BEGIN EXERCISE MATERIAL

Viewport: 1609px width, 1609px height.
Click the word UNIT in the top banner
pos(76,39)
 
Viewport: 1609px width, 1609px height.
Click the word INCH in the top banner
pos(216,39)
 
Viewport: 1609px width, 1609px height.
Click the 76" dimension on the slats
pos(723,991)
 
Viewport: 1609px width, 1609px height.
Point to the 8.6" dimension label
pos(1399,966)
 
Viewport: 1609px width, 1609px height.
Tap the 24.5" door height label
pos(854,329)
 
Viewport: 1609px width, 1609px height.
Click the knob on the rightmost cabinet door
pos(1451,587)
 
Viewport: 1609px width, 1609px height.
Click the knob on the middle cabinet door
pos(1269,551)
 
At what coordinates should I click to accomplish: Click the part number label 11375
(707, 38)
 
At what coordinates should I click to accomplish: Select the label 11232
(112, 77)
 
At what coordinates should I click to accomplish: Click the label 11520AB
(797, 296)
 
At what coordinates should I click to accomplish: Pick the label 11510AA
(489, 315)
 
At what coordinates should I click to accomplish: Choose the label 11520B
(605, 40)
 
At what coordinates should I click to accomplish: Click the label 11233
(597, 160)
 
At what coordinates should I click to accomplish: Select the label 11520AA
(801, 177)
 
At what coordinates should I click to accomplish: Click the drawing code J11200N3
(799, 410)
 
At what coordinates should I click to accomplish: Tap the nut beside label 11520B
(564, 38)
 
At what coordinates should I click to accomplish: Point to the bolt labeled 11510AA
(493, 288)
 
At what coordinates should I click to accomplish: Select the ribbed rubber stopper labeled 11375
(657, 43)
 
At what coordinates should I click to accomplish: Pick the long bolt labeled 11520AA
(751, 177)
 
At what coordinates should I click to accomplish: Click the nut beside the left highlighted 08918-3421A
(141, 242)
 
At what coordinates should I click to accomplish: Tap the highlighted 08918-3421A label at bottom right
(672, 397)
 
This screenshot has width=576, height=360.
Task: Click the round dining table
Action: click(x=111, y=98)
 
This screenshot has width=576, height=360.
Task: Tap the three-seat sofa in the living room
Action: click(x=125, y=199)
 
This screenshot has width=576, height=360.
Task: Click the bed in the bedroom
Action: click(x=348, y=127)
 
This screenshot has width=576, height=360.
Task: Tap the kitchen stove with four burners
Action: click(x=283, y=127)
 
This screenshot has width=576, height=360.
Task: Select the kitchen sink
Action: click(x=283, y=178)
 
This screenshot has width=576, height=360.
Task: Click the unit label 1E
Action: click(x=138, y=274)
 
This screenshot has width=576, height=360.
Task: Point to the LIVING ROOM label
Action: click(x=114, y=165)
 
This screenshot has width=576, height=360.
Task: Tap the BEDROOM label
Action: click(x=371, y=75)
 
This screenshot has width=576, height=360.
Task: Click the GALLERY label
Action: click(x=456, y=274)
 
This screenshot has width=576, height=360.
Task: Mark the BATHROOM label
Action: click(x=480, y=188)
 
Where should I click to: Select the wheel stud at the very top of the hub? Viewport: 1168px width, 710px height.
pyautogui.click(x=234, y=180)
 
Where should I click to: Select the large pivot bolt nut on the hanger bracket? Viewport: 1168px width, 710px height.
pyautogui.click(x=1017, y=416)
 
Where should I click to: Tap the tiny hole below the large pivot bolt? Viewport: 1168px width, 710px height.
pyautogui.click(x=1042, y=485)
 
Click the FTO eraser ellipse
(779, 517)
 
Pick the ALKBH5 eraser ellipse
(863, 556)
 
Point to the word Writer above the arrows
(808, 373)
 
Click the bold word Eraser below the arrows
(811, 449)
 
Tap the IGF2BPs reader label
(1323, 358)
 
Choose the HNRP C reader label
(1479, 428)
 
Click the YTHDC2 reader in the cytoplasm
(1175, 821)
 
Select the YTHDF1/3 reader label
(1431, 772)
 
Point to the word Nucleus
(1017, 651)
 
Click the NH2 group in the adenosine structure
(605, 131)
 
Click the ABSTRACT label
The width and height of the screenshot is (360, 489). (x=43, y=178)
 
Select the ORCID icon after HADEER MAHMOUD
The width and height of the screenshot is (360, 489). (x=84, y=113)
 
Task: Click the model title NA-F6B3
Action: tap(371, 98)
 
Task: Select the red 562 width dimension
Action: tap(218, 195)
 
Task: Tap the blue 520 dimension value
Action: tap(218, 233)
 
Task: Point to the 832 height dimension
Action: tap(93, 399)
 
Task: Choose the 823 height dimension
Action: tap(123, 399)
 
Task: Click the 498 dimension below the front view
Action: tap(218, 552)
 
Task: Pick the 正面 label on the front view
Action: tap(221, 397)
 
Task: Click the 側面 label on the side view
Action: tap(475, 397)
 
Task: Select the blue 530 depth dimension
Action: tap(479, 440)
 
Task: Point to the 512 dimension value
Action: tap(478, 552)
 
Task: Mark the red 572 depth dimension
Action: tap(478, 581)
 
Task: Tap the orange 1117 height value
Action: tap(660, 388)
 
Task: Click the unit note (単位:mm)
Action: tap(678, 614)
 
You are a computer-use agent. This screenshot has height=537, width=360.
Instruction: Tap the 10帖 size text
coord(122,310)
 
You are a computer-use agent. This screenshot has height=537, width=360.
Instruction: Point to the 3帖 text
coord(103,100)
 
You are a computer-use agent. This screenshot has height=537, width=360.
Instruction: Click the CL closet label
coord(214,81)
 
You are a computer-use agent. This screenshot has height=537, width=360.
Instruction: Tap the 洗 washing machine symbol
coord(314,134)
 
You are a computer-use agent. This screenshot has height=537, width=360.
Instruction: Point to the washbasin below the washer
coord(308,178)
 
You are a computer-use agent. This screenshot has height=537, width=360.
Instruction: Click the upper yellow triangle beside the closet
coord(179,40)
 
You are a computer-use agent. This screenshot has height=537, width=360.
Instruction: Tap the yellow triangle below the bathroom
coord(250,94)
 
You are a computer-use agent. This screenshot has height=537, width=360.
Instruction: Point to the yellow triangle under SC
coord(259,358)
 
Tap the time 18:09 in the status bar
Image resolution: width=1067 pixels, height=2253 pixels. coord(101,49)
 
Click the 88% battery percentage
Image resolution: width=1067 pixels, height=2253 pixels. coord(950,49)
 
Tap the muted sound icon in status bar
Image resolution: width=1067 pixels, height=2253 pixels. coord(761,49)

END EXERCISE MATERIAL

:: GIVEN EXERCISE ::
Copy all of the material above line for line, with nothing changed.

:: FINAL RESULT ::
Viewport: 1609px width, 1609px height.
Click the word UNIT in the top banner
pos(76,39)
 
Viewport: 1609px width, 1609px height.
Click the word INCH in the top banner
pos(216,39)
 
Viewport: 1609px width, 1609px height.
Click the 76" dimension on the slats
pos(723,991)
 
Viewport: 1609px width, 1609px height.
Point to the 8.6" dimension label
pos(1399,966)
 
Viewport: 1609px width, 1609px height.
Tap the 24.5" door height label
pos(854,329)
 
Viewport: 1609px width, 1609px height.
Click the knob on the rightmost cabinet door
pos(1451,587)
 
Viewport: 1609px width, 1609px height.
Click the knob on the middle cabinet door
pos(1269,551)
 
At what coordinates should I click to accomplish: Click the part number label 11375
(707, 38)
 
At what coordinates should I click to accomplish: Select the label 11232
(112, 77)
 
At what coordinates should I click to accomplish: Click the label 11520AB
(797, 296)
 
At what coordinates should I click to accomplish: Pick the label 11510AA
(489, 315)
 
At what coordinates should I click to accomplish: Choose the label 11520B
(605, 40)
 
At what coordinates should I click to accomplish: Click the label 11233
(597, 160)
 
At what coordinates should I click to accomplish: Select the label 11520AA
(801, 177)
 
At what coordinates should I click to accomplish: Click the drawing code J11200N3
(799, 410)
 
At what coordinates should I click to accomplish: Tap the nut beside label 11520B
(564, 38)
 
At what coordinates should I click to accomplish: Point to the bolt labeled 11510AA
(493, 288)
 
At what coordinates should I click to accomplish: Select the ribbed rubber stopper labeled 11375
(657, 43)
 
At what coordinates should I click to accomplish: Pick the long bolt labeled 11520AA
(751, 177)
 
At what coordinates should I click to accomplish: Click the nut beside the left highlighted 08918-3421A
(141, 242)
 
At what coordinates should I click to accomplish: Tap the highlighted 08918-3421A label at bottom right
(672, 397)
 
This screenshot has width=576, height=360.
Task: Click the round dining table
Action: click(x=111, y=98)
 
This screenshot has width=576, height=360.
Task: Tap the three-seat sofa in the living room
Action: click(x=125, y=199)
 
This screenshot has width=576, height=360.
Task: Click the bed in the bedroom
Action: click(x=348, y=127)
 
This screenshot has width=576, height=360.
Task: Tap the kitchen stove with four burners
Action: click(x=283, y=127)
 
This screenshot has width=576, height=360.
Task: Select the kitchen sink
Action: click(x=283, y=178)
 
This screenshot has width=576, height=360.
Task: Click the unit label 1E
Action: click(x=138, y=274)
 
This screenshot has width=576, height=360.
Task: Point to the LIVING ROOM label
Action: click(x=114, y=165)
 
This screenshot has width=576, height=360.
Task: Tap the BEDROOM label
Action: click(x=371, y=75)
 
This screenshot has width=576, height=360.
Task: Click the GALLERY label
Action: click(x=456, y=274)
 
This screenshot has width=576, height=360.
Task: Mark the BATHROOM label
Action: click(x=480, y=188)
 
Where should I click to: Select the wheel stud at the very top of the hub? Viewport: 1168px width, 710px height.
pyautogui.click(x=234, y=180)
 
Where should I click to: Select the large pivot bolt nut on the hanger bracket? Viewport: 1168px width, 710px height.
pyautogui.click(x=1017, y=416)
 
Where should I click to: Tap the tiny hole below the large pivot bolt? Viewport: 1168px width, 710px height.
pyautogui.click(x=1042, y=485)
 
Click the FTO eraser ellipse
(779, 517)
 
Pick the ALKBH5 eraser ellipse
(863, 556)
 
Point to the word Writer above the arrows
(808, 373)
 
Click the bold word Eraser below the arrows
(811, 449)
 
Tap the IGF2BPs reader label
(1323, 358)
 
Choose the HNRP C reader label
(1479, 428)
 
Click the YTHDC2 reader in the cytoplasm
(1175, 821)
 
Select the YTHDF1/3 reader label
(1431, 772)
 
Point to the word Nucleus
(1017, 651)
 
Click the NH2 group in the adenosine structure
(605, 131)
 
Click the ABSTRACT label
The width and height of the screenshot is (360, 489). (x=43, y=178)
 
Select the ORCID icon after HADEER MAHMOUD
The width and height of the screenshot is (360, 489). (x=84, y=113)
 
Task: Click the model title NA-F6B3
Action: tap(371, 98)
 
Task: Select the red 562 width dimension
Action: tap(218, 195)
 
Task: Tap the blue 520 dimension value
Action: tap(218, 233)
 
Task: Point to the 832 height dimension
Action: tap(93, 399)
 
Task: Choose the 823 height dimension
Action: tap(123, 399)
 
Task: Click the 498 dimension below the front view
Action: tap(218, 552)
 
Task: Pick the 正面 label on the front view
Action: tap(221, 397)
 
Task: Click the 側面 label on the side view
Action: tap(475, 397)
 
Task: Select the blue 530 depth dimension
Action: tap(479, 440)
 
Task: Point to the 512 dimension value
Action: tap(478, 552)
 
Task: Mark the red 572 depth dimension
Action: tap(478, 581)
 
Task: Tap the orange 1117 height value
Action: tap(660, 388)
 
Task: Click the unit note (単位:mm)
Action: tap(678, 614)
 
You are a computer-use agent. This screenshot has height=537, width=360.
Instruction: Tap the 10帖 size text
coord(122,310)
 
You are a computer-use agent. This screenshot has height=537, width=360.
Instruction: Point to the 3帖 text
coord(103,100)
 
You are a computer-use agent. This screenshot has height=537, width=360.
Instruction: Click the CL closet label
coord(214,81)
 
You are a computer-use agent. This screenshot has height=537, width=360.
Instruction: Tap the 洗 washing machine symbol
coord(314,134)
 
You are a computer-use agent. This screenshot has height=537, width=360.
Instruction: Point to the washbasin below the washer
coord(308,178)
 
You are a computer-use agent. This screenshot has height=537, width=360.
Instruction: Click the upper yellow triangle beside the closet
coord(179,40)
 
You are a computer-use agent. This screenshot has height=537, width=360.
Instruction: Tap the yellow triangle below the bathroom
coord(250,94)
 
You are a computer-use agent. This screenshot has height=537, width=360.
Instruction: Point to the yellow triangle under SC
coord(259,358)
 
Tap the time 18:09 in the status bar
Image resolution: width=1067 pixels, height=2253 pixels. coord(101,49)
 
Click the 88% battery percentage
Image resolution: width=1067 pixels, height=2253 pixels. coord(950,49)
 
Tap the muted sound icon in status bar
Image resolution: width=1067 pixels, height=2253 pixels. coord(761,49)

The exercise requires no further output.